§ Stored items:
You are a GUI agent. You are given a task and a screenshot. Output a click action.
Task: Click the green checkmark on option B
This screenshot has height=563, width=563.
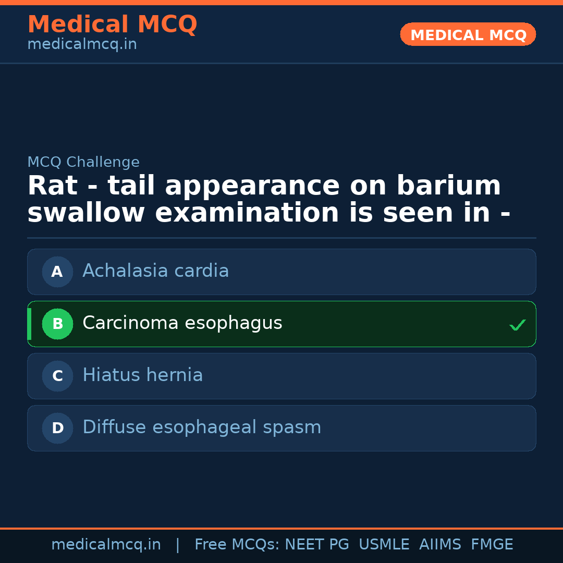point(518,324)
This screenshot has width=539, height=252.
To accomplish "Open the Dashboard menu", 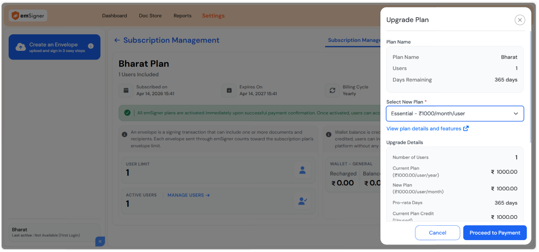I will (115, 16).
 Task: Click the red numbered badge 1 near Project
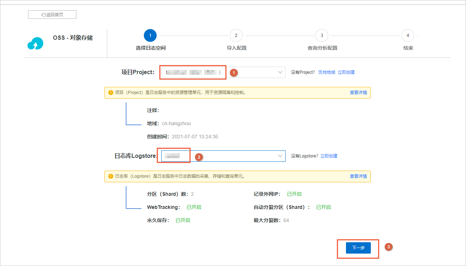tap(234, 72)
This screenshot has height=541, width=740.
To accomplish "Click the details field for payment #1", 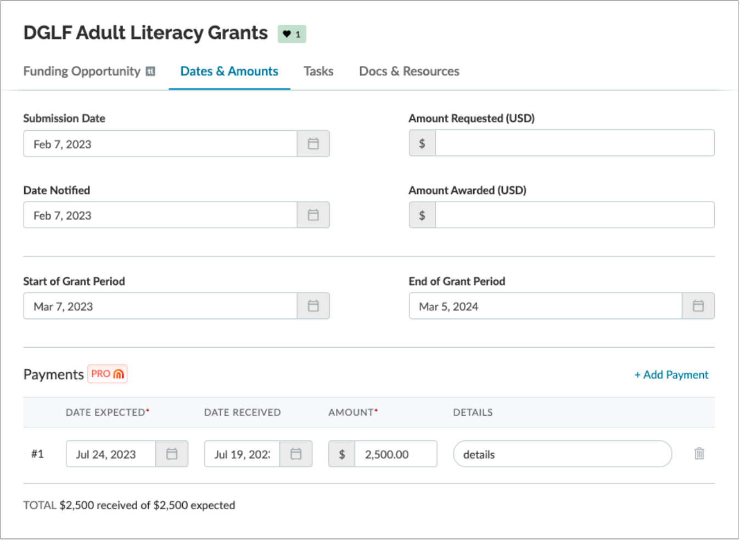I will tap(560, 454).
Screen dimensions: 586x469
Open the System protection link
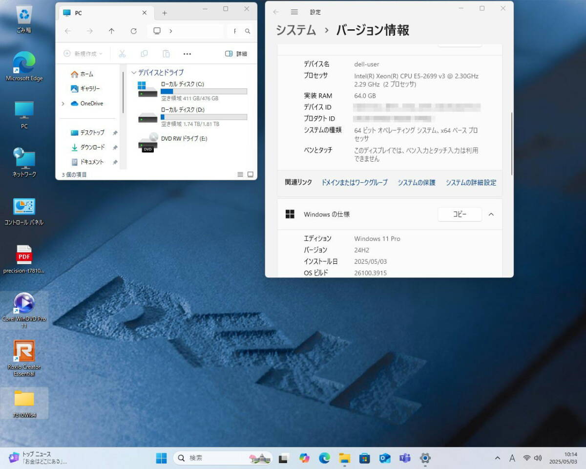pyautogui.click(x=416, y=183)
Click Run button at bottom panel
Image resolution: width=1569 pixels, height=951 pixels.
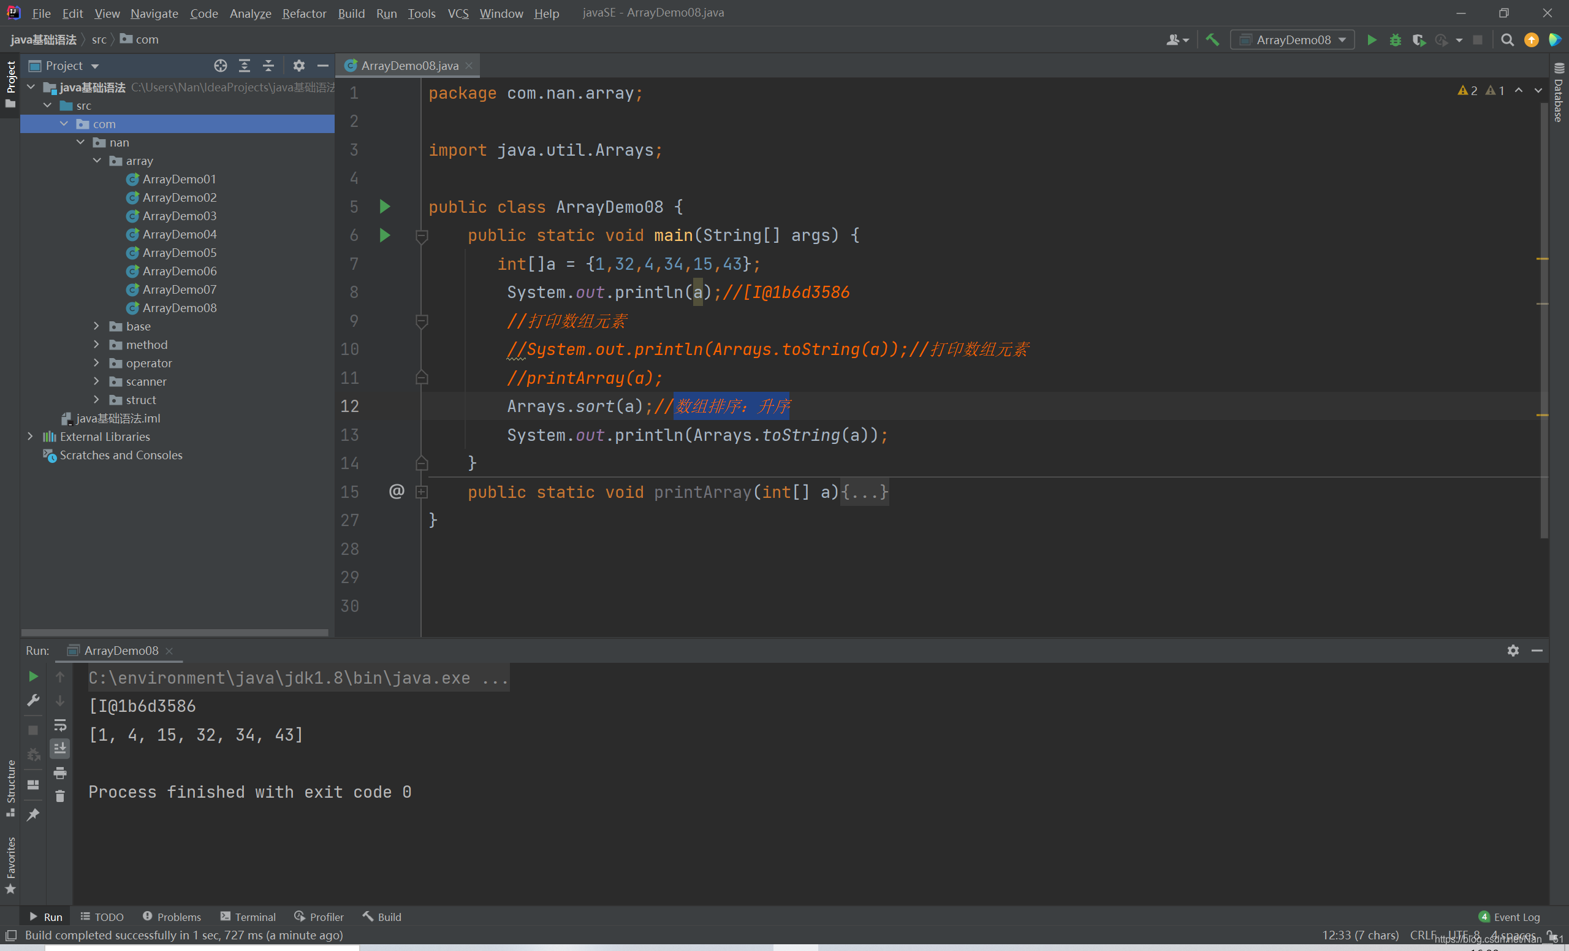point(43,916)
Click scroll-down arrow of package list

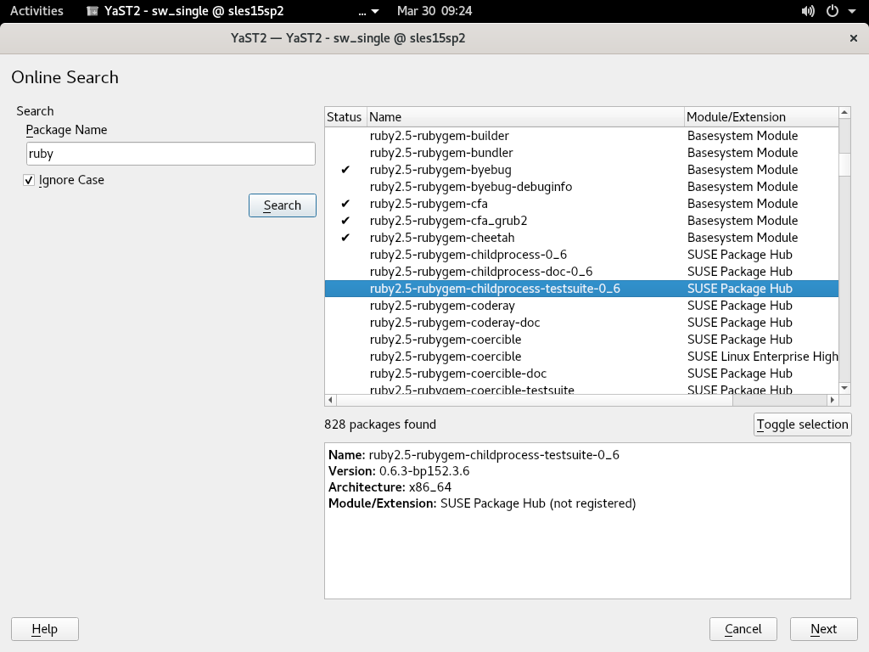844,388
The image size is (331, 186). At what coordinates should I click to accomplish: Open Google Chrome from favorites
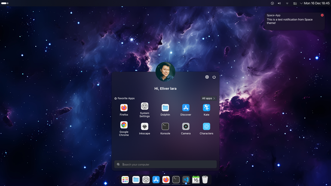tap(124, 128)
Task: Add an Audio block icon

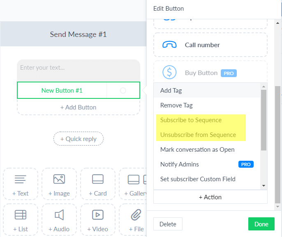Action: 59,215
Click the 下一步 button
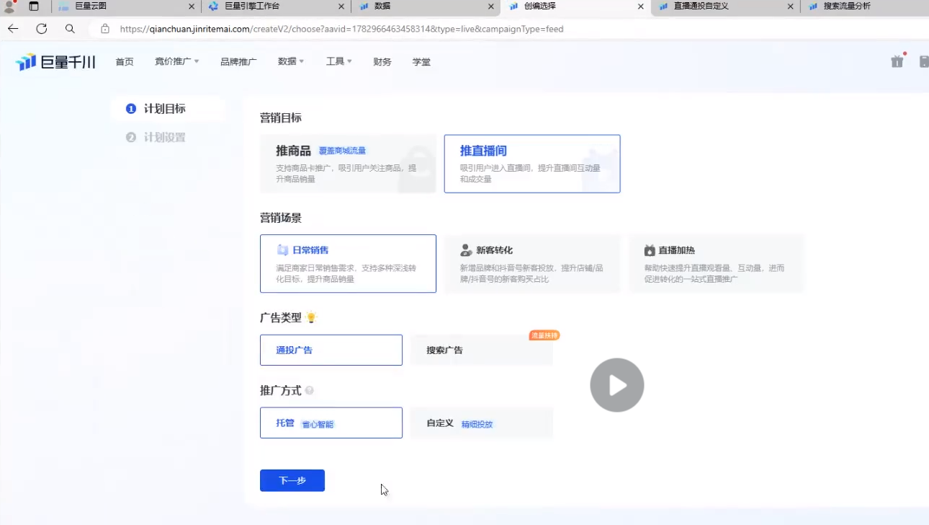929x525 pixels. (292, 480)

§ PROBLEM REQUIREMENTS: Take the line containing "Screen dimensions: 586x469" as the first and the last line of the records as the end. Print every line in that span exactly, leaving out pictures.

§ ANSWER:
Screen dimensions: 586x469
Open the System protection link
pyautogui.click(x=416, y=183)
Click Run button at bottom panel
Image resolution: width=1569 pixels, height=951 pixels.
point(43,916)
Click scroll-down arrow of package list

844,388
The image size is (331, 186). At what coordinates should I click to accomplish: Open Google Chrome from favorites
tap(124, 128)
Task: Add an Audio block icon

Action: 59,215
Click the 下一步 button
929x525 pixels. (292, 480)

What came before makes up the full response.